Sql-server – A performance Issue when querying a big table using a PK/clustered index

materialized-viewperformancequery-performancesql servert-sql

To simplify the situation, I will only consider one large table…
On a nightly basis a store will send all the new and changed data for one day for a large table to the head office. (this portion is good)
Also, the store sends a summary of that table for the last 30 days to the head office for that large table.

At the head office,
The new and changed data is updated in the large table (no problem here).
The summary of the last 30 that is received and is uploaded into a table. It is then compared to a query that summarizes the data at the head office of this very large table (that contains all stores) for that same store.<– this is where the problem is. This is done to be able to make sure that the store's data matches the head office data for that store (we get a warning if it doesn't match for which they need to take action)

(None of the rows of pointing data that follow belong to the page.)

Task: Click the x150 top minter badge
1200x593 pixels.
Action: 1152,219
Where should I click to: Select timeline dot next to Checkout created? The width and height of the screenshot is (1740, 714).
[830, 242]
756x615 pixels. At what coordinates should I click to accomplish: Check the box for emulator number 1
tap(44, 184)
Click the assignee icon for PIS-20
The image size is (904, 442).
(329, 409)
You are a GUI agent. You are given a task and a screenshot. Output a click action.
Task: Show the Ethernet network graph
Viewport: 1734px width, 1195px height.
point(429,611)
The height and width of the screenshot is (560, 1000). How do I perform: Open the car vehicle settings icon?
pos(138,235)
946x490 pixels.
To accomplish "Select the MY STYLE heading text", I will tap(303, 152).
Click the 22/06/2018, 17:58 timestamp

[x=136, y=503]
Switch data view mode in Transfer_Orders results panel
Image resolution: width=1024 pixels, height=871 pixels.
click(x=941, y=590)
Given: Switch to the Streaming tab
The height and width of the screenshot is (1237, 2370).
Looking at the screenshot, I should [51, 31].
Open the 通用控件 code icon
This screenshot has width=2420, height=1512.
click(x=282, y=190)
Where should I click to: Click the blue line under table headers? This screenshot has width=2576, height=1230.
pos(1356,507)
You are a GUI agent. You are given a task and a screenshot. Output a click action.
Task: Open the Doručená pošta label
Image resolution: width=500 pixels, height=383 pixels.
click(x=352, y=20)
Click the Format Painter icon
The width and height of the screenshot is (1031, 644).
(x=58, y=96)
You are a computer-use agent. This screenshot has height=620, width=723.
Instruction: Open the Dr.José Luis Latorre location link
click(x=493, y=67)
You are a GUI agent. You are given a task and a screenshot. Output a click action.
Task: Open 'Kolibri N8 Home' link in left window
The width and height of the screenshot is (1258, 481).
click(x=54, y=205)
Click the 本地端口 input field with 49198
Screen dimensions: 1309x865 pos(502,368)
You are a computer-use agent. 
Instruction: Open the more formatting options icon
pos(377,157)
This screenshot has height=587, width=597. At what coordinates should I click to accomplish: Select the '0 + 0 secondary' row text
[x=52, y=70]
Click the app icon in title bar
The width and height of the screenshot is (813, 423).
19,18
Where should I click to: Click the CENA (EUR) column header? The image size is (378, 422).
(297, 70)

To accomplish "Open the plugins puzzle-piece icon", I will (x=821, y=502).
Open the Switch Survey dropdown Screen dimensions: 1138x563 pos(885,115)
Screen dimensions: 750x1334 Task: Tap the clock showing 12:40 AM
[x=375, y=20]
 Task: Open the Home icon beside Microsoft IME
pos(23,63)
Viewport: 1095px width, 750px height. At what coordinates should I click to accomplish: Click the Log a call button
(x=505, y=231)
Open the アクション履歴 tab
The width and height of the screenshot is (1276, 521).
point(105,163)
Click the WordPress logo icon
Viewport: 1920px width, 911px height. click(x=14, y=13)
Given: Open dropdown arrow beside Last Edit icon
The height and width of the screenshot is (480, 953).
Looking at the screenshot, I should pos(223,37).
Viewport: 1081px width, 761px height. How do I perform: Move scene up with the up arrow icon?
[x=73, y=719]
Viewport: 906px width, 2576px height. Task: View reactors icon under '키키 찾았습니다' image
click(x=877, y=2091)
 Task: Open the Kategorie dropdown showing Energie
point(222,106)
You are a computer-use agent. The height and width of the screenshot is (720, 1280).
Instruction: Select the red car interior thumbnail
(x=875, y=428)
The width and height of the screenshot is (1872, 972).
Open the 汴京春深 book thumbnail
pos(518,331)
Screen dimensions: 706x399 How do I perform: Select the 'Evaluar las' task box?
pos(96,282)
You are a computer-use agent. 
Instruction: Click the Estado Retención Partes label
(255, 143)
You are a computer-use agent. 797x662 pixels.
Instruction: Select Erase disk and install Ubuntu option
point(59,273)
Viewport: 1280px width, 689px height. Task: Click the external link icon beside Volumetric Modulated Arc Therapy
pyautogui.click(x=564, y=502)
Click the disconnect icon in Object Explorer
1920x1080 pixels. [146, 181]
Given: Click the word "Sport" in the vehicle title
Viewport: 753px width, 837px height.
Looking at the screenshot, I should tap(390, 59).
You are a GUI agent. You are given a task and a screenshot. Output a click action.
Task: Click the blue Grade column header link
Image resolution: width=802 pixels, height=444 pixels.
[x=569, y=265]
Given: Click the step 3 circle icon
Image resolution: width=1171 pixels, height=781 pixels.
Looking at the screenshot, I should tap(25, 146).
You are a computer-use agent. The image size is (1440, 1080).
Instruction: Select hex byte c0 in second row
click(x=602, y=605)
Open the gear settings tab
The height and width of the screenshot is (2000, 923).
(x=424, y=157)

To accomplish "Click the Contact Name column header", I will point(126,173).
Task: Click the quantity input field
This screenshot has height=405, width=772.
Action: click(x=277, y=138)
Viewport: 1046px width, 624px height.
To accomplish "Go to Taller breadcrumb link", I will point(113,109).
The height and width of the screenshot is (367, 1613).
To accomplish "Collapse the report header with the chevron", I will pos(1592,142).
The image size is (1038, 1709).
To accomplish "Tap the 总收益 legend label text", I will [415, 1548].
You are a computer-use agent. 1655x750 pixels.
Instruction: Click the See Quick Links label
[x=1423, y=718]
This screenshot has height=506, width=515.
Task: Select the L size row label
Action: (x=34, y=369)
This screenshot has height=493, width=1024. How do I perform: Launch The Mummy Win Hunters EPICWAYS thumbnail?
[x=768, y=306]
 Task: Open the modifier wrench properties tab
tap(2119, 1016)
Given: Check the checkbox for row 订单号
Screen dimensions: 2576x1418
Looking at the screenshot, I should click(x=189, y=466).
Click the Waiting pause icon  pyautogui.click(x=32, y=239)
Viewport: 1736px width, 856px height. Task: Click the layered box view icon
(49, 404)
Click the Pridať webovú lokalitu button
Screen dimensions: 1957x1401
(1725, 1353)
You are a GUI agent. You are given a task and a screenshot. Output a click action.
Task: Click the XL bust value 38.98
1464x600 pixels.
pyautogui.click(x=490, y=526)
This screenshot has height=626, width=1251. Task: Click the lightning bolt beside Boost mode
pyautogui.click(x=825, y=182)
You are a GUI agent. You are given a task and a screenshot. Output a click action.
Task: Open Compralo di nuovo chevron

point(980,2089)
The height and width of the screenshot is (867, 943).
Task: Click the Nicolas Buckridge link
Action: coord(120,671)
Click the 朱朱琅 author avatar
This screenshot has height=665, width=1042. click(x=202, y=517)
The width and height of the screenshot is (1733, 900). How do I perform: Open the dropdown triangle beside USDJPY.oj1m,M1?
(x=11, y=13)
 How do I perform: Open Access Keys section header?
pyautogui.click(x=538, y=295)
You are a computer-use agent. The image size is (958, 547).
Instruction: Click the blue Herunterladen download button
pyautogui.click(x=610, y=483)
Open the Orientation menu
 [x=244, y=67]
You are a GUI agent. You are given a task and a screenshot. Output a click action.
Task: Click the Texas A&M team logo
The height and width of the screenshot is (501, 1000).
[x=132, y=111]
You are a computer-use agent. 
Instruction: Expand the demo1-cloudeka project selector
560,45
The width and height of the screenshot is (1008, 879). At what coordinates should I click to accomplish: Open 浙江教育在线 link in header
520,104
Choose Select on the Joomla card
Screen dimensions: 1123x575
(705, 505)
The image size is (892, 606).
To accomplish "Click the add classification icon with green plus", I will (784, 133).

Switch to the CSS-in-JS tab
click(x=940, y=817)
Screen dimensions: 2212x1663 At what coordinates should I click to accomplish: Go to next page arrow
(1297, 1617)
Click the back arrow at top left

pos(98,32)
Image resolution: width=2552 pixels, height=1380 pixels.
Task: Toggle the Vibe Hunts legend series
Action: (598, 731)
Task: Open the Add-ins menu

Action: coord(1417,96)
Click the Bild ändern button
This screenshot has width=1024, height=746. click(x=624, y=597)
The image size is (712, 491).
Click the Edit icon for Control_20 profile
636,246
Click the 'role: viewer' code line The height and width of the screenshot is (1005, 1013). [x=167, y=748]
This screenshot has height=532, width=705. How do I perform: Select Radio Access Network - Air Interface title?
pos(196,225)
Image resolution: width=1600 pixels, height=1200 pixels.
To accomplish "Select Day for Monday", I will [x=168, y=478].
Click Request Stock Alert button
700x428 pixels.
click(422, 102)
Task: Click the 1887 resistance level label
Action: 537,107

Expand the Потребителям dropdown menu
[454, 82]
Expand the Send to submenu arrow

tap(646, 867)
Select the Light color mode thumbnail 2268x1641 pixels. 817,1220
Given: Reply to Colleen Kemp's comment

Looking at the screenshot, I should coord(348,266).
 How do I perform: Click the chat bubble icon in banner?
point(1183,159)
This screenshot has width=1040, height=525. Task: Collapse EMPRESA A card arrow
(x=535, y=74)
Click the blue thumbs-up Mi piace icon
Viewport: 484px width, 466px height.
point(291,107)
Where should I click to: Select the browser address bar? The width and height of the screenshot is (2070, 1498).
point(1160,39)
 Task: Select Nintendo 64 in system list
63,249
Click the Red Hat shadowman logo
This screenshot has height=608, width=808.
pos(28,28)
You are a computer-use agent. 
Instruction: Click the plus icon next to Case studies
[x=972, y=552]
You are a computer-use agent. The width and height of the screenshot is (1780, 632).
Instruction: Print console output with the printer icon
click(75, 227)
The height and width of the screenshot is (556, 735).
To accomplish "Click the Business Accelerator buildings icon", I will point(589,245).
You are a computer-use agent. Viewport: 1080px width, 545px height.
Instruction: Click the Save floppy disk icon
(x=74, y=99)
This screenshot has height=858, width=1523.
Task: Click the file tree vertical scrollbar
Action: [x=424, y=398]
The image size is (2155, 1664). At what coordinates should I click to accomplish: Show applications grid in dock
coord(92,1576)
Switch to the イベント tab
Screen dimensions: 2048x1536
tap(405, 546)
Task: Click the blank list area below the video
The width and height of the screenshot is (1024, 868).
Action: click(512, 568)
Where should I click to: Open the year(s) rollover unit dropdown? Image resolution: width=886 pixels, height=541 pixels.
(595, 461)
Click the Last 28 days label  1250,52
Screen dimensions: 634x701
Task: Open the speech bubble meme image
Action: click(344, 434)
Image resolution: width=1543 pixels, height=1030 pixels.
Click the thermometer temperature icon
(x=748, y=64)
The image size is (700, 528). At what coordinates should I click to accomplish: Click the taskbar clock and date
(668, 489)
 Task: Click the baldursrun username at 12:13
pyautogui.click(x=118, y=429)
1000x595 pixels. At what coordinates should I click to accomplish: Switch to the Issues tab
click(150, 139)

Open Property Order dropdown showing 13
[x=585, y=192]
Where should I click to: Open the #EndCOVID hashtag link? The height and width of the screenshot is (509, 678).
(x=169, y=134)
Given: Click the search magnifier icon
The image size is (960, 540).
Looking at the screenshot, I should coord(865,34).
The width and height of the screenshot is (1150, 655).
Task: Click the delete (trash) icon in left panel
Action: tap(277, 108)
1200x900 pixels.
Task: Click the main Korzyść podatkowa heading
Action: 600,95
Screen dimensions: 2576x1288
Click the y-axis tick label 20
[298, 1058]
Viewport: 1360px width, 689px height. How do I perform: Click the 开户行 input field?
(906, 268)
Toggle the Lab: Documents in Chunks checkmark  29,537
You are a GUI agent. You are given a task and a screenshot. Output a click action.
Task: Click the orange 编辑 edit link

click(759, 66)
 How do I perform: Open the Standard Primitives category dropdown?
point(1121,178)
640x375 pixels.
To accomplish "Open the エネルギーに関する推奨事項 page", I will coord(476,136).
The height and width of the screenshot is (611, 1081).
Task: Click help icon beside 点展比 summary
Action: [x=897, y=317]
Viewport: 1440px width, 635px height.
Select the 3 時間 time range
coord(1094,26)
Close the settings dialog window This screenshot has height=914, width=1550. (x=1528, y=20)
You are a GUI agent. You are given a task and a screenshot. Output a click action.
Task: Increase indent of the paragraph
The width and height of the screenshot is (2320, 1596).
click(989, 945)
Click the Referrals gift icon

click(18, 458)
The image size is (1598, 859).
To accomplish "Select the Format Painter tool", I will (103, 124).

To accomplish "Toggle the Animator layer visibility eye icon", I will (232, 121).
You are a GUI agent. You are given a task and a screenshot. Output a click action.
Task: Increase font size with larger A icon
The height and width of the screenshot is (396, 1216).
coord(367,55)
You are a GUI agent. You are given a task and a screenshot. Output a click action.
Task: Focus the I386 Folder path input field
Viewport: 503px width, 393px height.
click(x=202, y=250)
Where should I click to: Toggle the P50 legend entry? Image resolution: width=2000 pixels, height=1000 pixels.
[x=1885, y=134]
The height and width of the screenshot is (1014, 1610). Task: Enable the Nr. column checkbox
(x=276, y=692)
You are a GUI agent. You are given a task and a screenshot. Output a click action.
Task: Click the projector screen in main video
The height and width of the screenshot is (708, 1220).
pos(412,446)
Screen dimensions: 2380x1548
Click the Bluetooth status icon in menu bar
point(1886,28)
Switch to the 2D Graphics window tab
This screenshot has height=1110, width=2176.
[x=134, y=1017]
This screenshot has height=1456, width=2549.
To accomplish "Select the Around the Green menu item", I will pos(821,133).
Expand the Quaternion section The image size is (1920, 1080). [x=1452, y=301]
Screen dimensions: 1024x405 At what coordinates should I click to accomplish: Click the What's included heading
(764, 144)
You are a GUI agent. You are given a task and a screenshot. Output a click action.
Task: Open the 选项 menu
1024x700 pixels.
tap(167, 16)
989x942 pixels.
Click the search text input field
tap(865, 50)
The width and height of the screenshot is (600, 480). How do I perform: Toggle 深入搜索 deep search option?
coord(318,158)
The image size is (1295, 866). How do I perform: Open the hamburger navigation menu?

The problem is the the summary query takes too much time… I'm looking to change the way we compare the store table with the host table in a more efficient way.

I tried the indexed view and the results were great but the fact that they have too many limitations, it makes it practically impossible to implement it on a large scale (to all software owners, cash registers, Stores and Head offices) due to different structures and different versions of our software.

I've been trying to think of different ways I can insure that the data of a table (for at least the last 30 days) for a store matches the head office but I feel like I'm turning in circles… So I'm looking for ideas to help me look at this differently.

Limitations: We use SQL Express at the stores, and usually standard at head offices. There's no direct connection between both databases (the data is transferred through files).

Any help is appreciated.
thank you


Added more info:
Structure of the table (I know is not ideal, it's what I inherited):
Date, Store, terminal, transNum, lineNum, Qty, Amount + 194 MORE COLUMNS.
The PK and clustered index is: Date, Store, terminal, transNum, lineNum

The query to summarize is simple:

Select Date, Store, sum(Qty) as Qty, sum(Amount) as Amt
from MyHugeTable 
where date between '2017-07-22' and '2017-08-22'
and store = '1234'
group by Date, Store;

Best Answer

If speeding up this query is critically important, I'd consider creating a covering index:

CREATE INDEX IX_MyHugeTable_Date_Store_Qty_Amt
    ON MyHugeTable (Date, Store)
       INCLUDE (Qty, Amt)
;

Adding a new index will impact the time to add, update, and delete rows from the table. You should test to determine the impact of adding this index to the nightly update process. It won't help if this speeds up the query generating the summary data for each day, but the slowdown in inserting and updating daily changes is slowed down more than the summary query is sped up. This would hold true with some of the other suggestions from the comments; test to make sure that the changes you make do not harm normal operations.

FYI: the idea behind a covering index is simple - if an index has all the columns a query refers to, then the engine can retrieve that information from the index without actually touching the table itself. This index should take up much less space per row than the table (with around 200 columns), so the query should perform much better.

As noted by David Browne, your index would include not just the four columns listed, but the other 3 keys that make up the primary key. That's because all non-clustered indexes on a table with a clustered index use the cluster key to identify the row location in the main table. See this link for full details. Still, the index will be much narrower than your ~200 column table.